Created attachment 945018 [details] Source Host agent.log HA HostedEngine unexpectedly migrated to other host in cluster. Engine UI reports Engine as shutting down. No obvious problems with function. Engine restarts on alternate host. Appears to be HA score-based migration. No obvious reason for score dropping. ovirt-hosted-engine-ha/agent.log attached
Created attachment 945019 [details] Source Host broker.log
This is caused by the logic in the EngineBadHealth state. It starts a grace period timer. Unfortunately it also sets the score to 0 and when the state machine sees other hosts with higher score (and everything is higher than 0) it immediately moves to EngineStop in an attempt to migrate the VM to a "better" host. We got to EngineBadHealth because a webadmin liveness check failed. That could be caused by higher cpu load or just by the engine taking its time to respond. This is the reason we have the grace timer and so we should give it the time to recover. The solution might be to split the state into two: report real score while in EngineDeterminingHealth state and move to EngineBadHealth (score: 0) when the grace timer runs out. The rest will behave the same.
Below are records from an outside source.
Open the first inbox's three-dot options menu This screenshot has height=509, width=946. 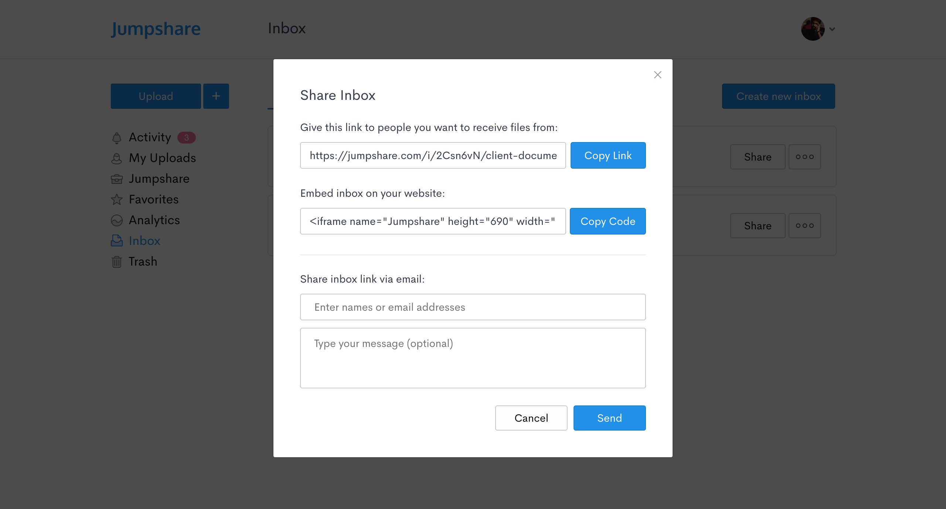pos(804,157)
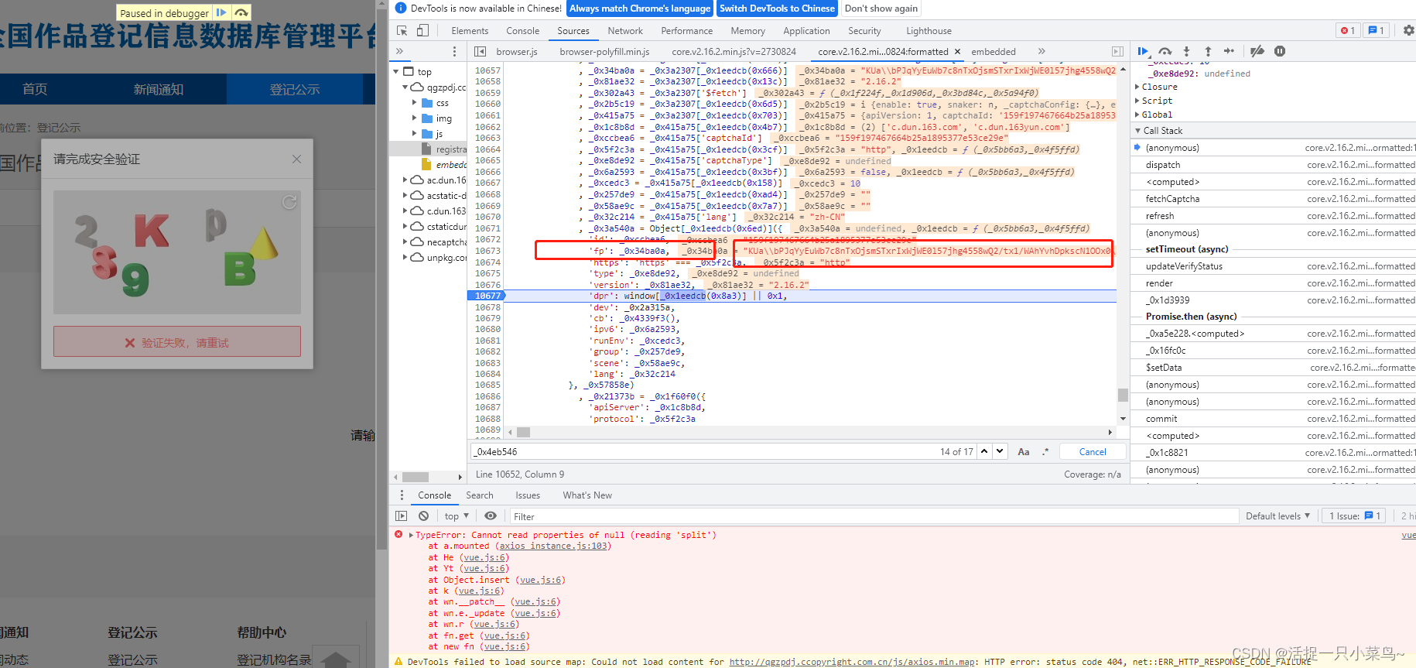
Task: Click Switch DevTools to Chinese button
Action: click(x=777, y=9)
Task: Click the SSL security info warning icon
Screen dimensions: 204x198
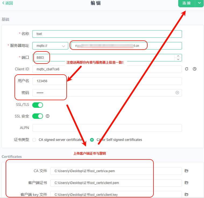Action: pos(48,116)
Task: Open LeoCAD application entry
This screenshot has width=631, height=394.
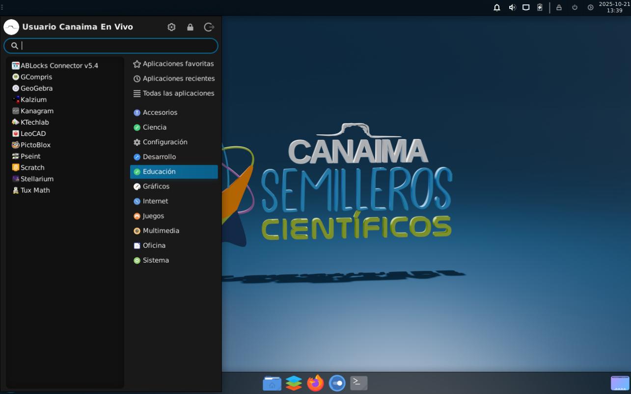Action: tap(32, 133)
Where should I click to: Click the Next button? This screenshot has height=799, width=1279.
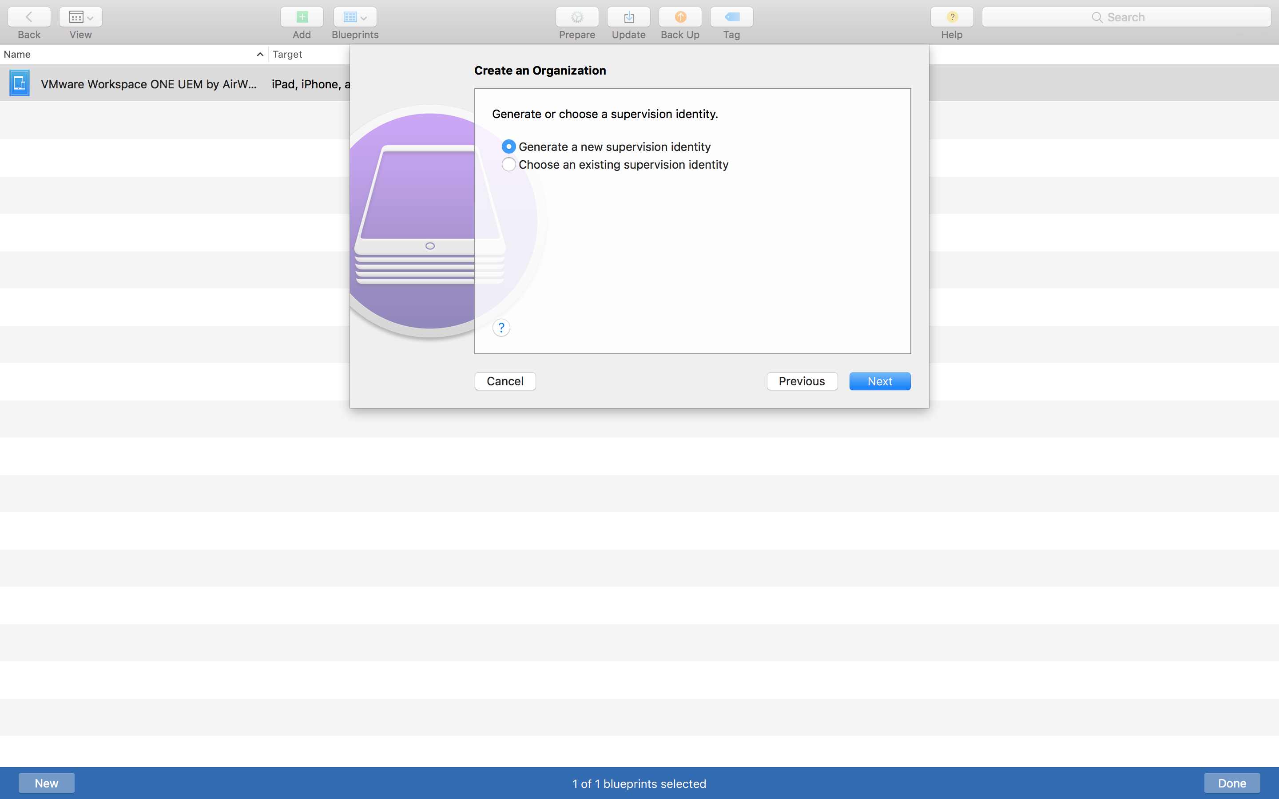[879, 381]
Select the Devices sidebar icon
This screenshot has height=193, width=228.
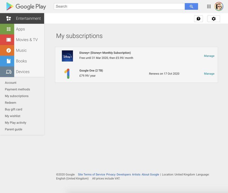coord(8,72)
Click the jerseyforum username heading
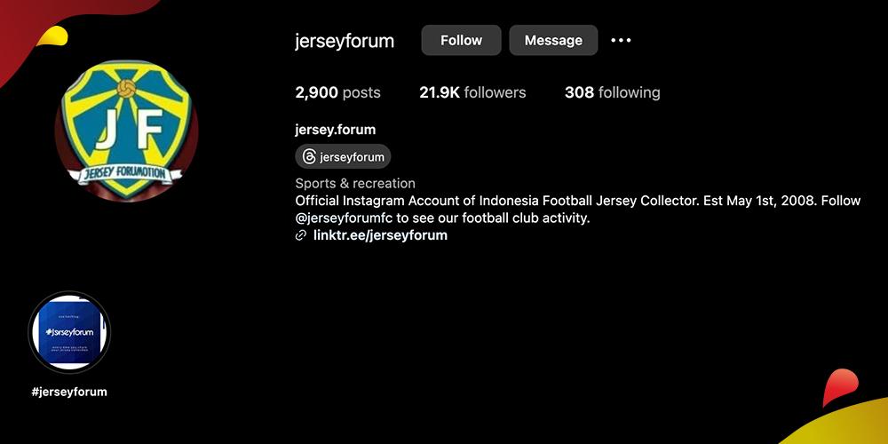Screen dimensions: 888x444 345,41
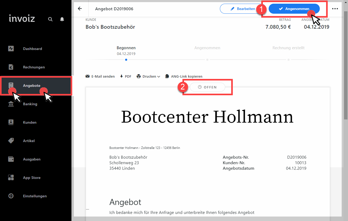Click E-Mail senden action
The image size is (348, 221).
click(100, 77)
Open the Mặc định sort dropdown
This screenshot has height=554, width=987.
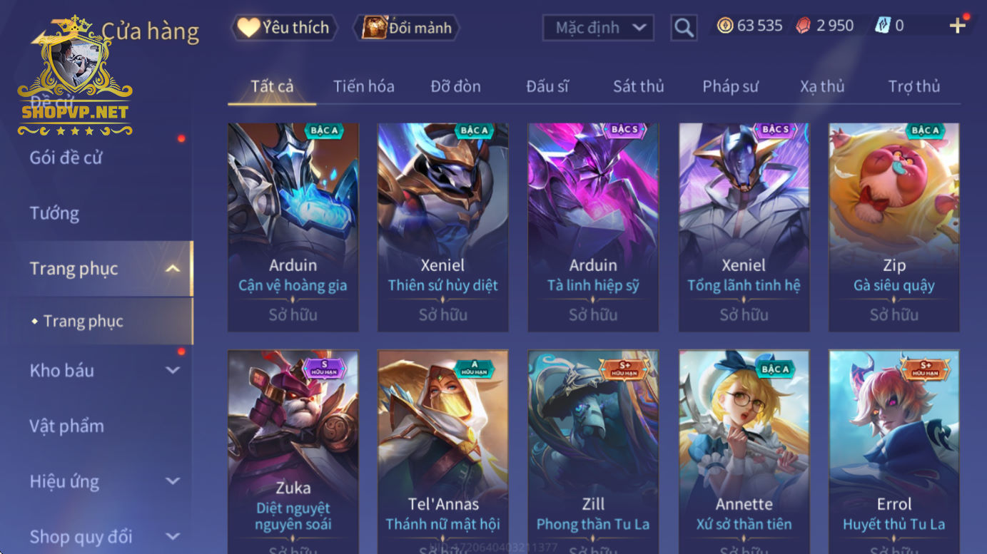[x=598, y=28]
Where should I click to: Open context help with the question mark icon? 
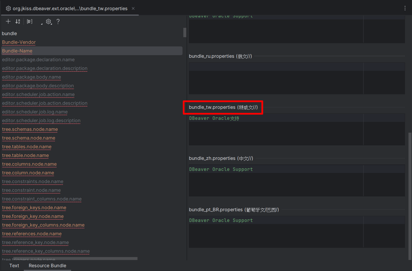pos(58,21)
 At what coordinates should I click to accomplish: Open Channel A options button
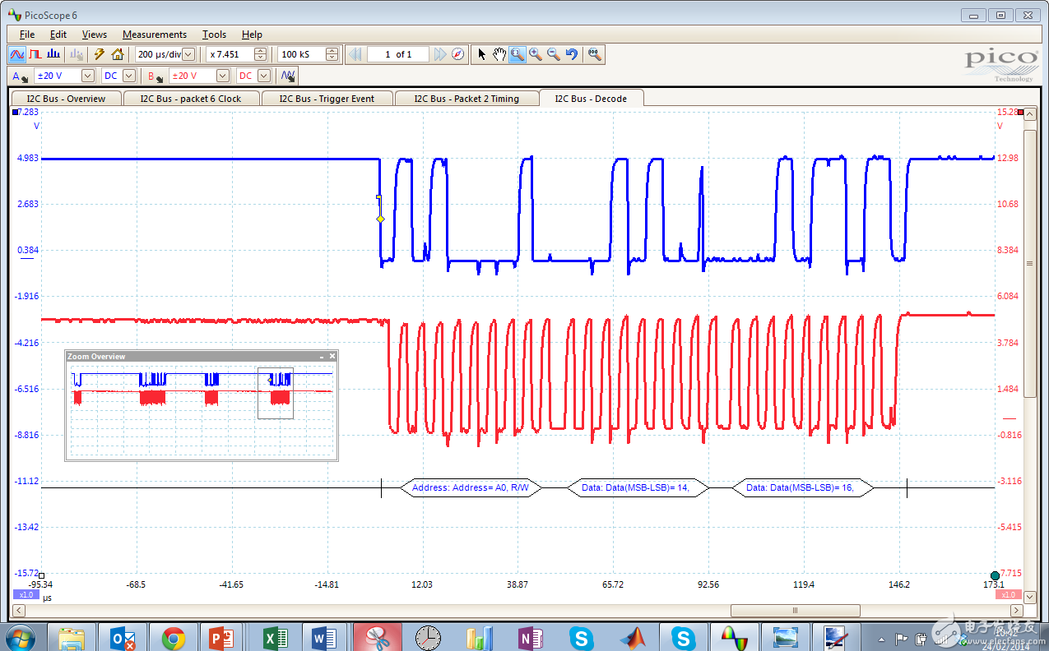click(21, 76)
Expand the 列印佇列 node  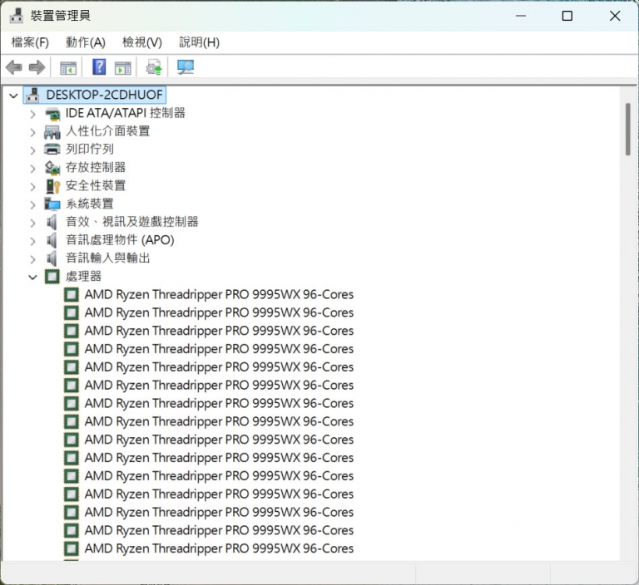32,150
If we got into EngineBadHealth it means that something went wrong with the guest or host, and if we have a better host we should move there. So the end result is not unexpected, but actually worked as needed. What we need to improve here is the scoring to make sure the grace period is honored.
oVirt 3.5.1 has been released and since this bug is targeted 3.5.1 and in modified state, it should be included in this release. Please re-target and move nack to modified if this assumption is not valid for this bug.
*** Bug 1223555 has been marked as a duplicate of this bug. ***
Verified on ovirt-hosted-engine-ha-1.2.6-2.el7ev.noarch Now if hosts pass to state state=EngineUpBadHealth, score not dropped to zero and we have 5 minutes until HA agent will move host to state EngineStop.
This is an automated message. oVirt 3.5.3 has been released on June 15th 2015 and should include the fix for this BZ. Moving to closed current release.